╭─ SUPPLIED MATERIAL

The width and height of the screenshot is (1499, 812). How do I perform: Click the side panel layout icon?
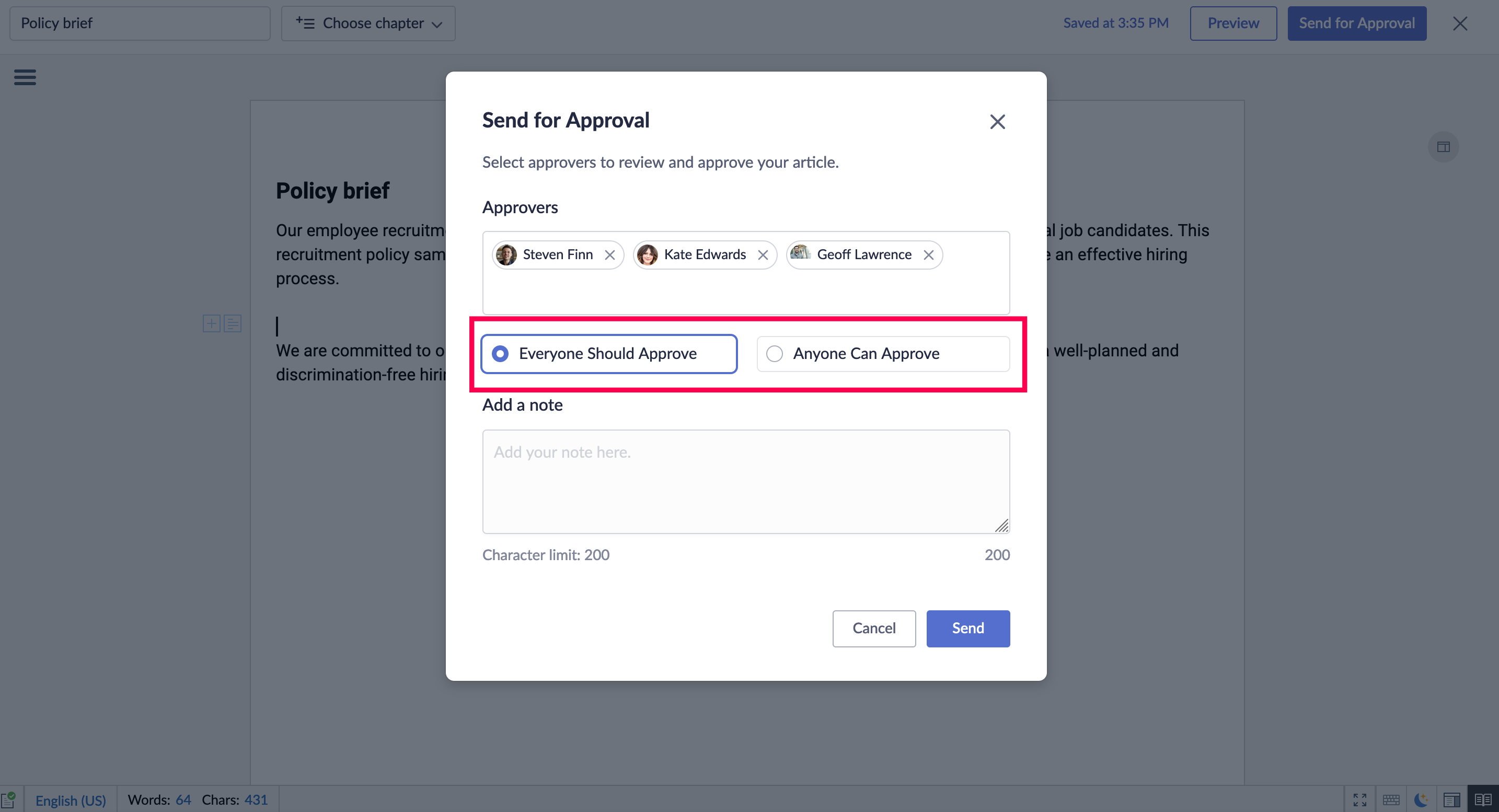coord(1443,147)
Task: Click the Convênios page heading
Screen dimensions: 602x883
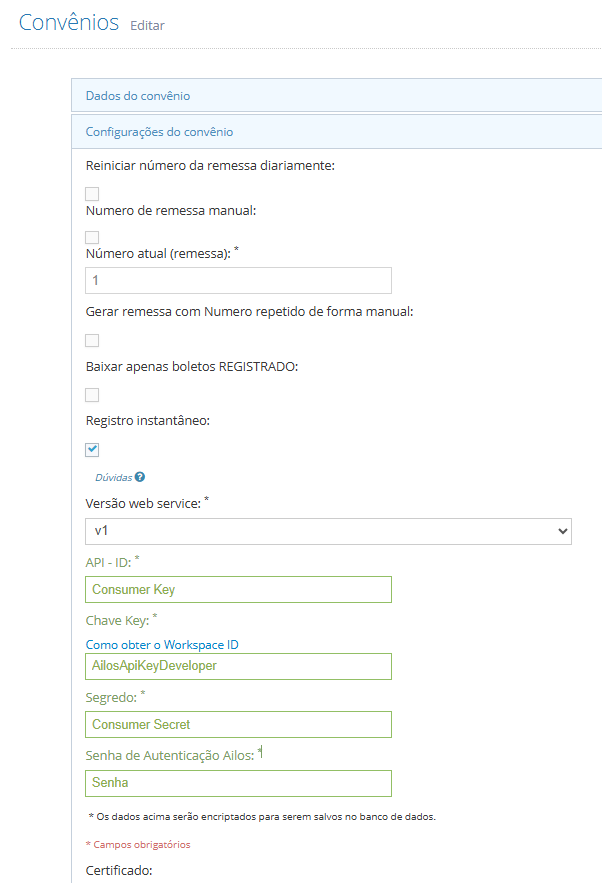Action: [69, 23]
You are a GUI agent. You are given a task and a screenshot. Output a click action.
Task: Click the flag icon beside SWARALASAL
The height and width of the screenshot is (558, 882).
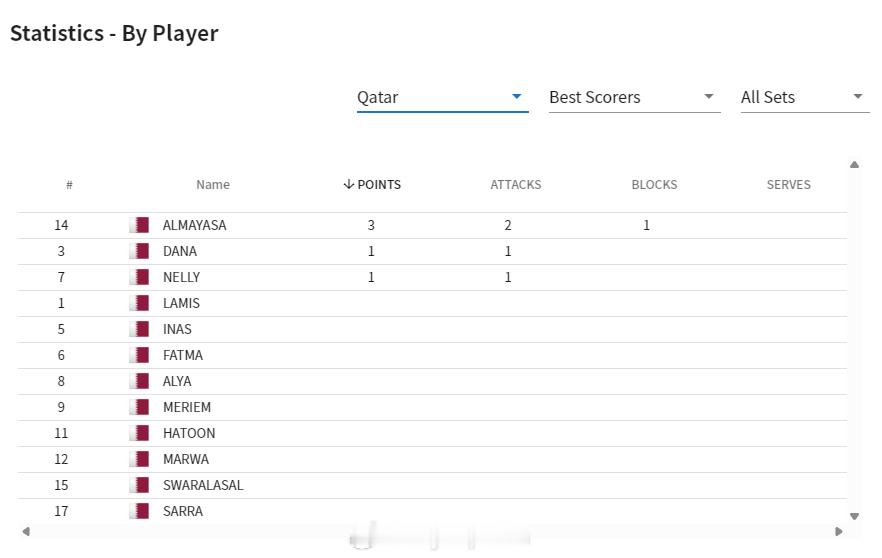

╰─

■ **TASK TO CARRY OUT**
In the copy, leave out the pictures and restate the records exactly.

■ **ANSWER TO THIS TASK**
The width and height of the screenshot is (1499, 812). How do I perform: Click the side panel layout icon?
coord(1443,147)
Task: Click the Convênios page heading
Screen dimensions: 602x883
Action: [69, 23]
You are a GUI agent. You are given a task and a screenshot. Output a click action.
Task: Click the flag icon beside SWARALASAL
The height and width of the screenshot is (558, 882).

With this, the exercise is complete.